Figure 1. ACTH induces formation of Tregs through MC2R.

(A) Comparison of MC1R, MC2R, MC4R, and MC5R gene expression by human CD4⁺CD25⁺ cells by qPCR (n = 3–5/group). (B) Comparison of MC2R gene expression by human CD3^–CD19^– cells, CD19⁺ B cells, CD3⁺ T cells, and CD4⁺CD25⁺ T cells by qPCR (n = 3–5/group). (C) Comparison of MC2R gene expression by human Tregs versus naive T cells by qPCR (n = 3/group). (D) Immunofluorescence staining of MC2R expression in mouse Tregs and non-Tregs from WT and CD28KO mice.
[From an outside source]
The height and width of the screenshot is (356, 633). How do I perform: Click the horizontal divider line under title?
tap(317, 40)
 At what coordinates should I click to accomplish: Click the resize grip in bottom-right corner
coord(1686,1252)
Scale bar: 50 μm. (E) Flow cytometric analysis of percentage of CD4⁺CD25⁺Foxp3⁺ cells (Tregs) in Treg induction assay of splenocytes from WT and CD28KO mice, following either treatment with ACTH or no treatment (Control). (F) Comparison of gene expression of Il2ra and Il2 by Tregs of WT and CD28KO mice, following either ACTH treatment or no treatment (Control), by qPCR. (G) Comparison of MRAP2 protein expression by Tregs from CD28KO mice following ACTH treatment or no treatment (Control) by Western blot (P = 0.07). (H) Comparison of p-STAT5 gene expression by Tregs from CD28KO mice following ACTH treatment or no treatment (Control) by Western blot. (I) Representative flow cytometric plots of CD25 expression by CD4⁺ cells in Treg induction assay following treatment with ACTH and MC2R blocker. (J) Flow cytometric analysis of percentage of CD25⁺CD4⁺ cells following treatment with ACTH, ACTH, and MC2R blocker, or no treatment (Control) (n = 3/group). Data presented as mean ± SEM; *P < 0.05, **P < 0.01, ***P < 0.001 by 2-way ANOVA with Turkey’s multiple comparisons (A, B, and J) and Student’s t test (C, E–H).